#### [DOCUMENT]
** BEGIN **
Boaters float ideas for East River Waterfront

Kayakers paddle around at an event at Stuyvesant Cove Park in June.  At a recent Community Board 6 meeting, Council Member Dan Garodnick answered questions from community residents about ideas for improvements at Stuyvesant Cove Park and said available funds would be most conducive to a kayak launch. Other suggestions for utilizing the East River waterfront were also brought up. (Photo by Maria Rocha-Buschel)

Kayakers paddle around at an event at Stuyvesant Cove Park in June.  (Photo by Maria Rocha-Buschel)

By Maria Rocha-Buschel
Local waterfront organizations attended CB6’s Land Use and Waterfront committee meeting to provide options for East River access.

At the committee’s October meeting, City Council member Dan Garodnick called on community members and organizations to come up with suggestions for how to use the $1 million in funding that his office has secured for East River access so representatives from waterfront groups returned in November to offer their proposals.
Stuyvesant Cove Park has served as a launching point for kayakers for the last three summers and representatives from the Watertrail Association, Long Island City Boathouse, Urban Swim, the Lower East Side Ecology Center and Metropolitan Waterfront Alliance have been working to provide easier access to recreational boating on the East Side.

The area of the East River around Stuyvesant Cove Park has a natural beach, which has made it an adequate launching site for kayaks when the tide is low, but one of the main problems is access to the beach itself.
During the summer when free kayaking events are available, there is usually a cooler for kayakers to step over and a ladder to get down to the beach, making it difficult and precarious to get to the boats.
** END **
#### [OBJECTIVES]
1. Can you shorten the paragraph in the East River waterfront article that begins "At the committee's October meeting" while keeping its main facts?
2. According to the East River waterfront article, for how many summers has Stuyvesant Cove Park served as a launching point for kayakers?
3. Pick up the East River waterfront article after its final sentence and keep writing it.
The data that follows is separate from the East River waterfront article.

#### [DATASET EXTRACT]
** BEGIN **
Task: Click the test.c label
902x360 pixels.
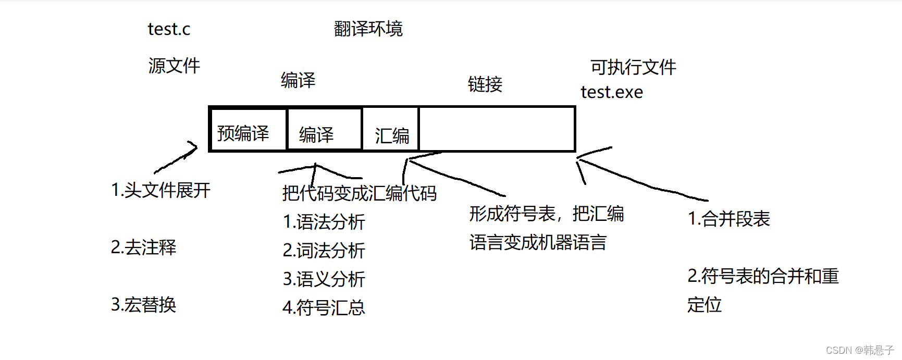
** END **
#### [TASK-BY-TASK OUTPUTS]
1. In October, Council Member Dan Garodnick asked community members and organizations to suggest uses for the $1 million his office had secured for East River access. In November, waterfront groups returned with proposals.

2. The last three summers.

3.
“It gives people the impression that they’re doing something they shouldn’t be doing,” Nancy Brous, of the Watertrail Association, added.

Ted Gruber, a volunteer with the Long Island City Boathouse, was skeptical that any of the proposals would be implemented by next season and suggested that an interim solution be used in the meantime.
“It would be a lot better if we had an opening in the fence we could use to get to the beach,” he said. “This is something we think could be achieved before the next season.”

Brous outlined the plans for the eventual kayak launch that would potentially be functional by the summer of 2016 and which would include permanent storage for boats, a floating dock and educational space.
Gruber emphasized that storage space for boats is crucial because it increases the number of volunteer hours to have to transport the boats back and forth between other storage facilities and the water.
Steven Leslie, a resident of East 24th Street and Second Avenue, created a Stuy Cove Kayaking listserv and has been working on programming to get residents involved with the water. He said that the educational space is a key part of getting children and students interested in the water quality and environment.

“We could liaise with local schools because the park is already a place where a lot of students come for educational activities,” he said.

The committee ultimately proposed a resolution to support the plans for a floating dock and a 3,000 s/f structure with an educational component, as well as the interim solution of moving the gate to make the beach more accessible.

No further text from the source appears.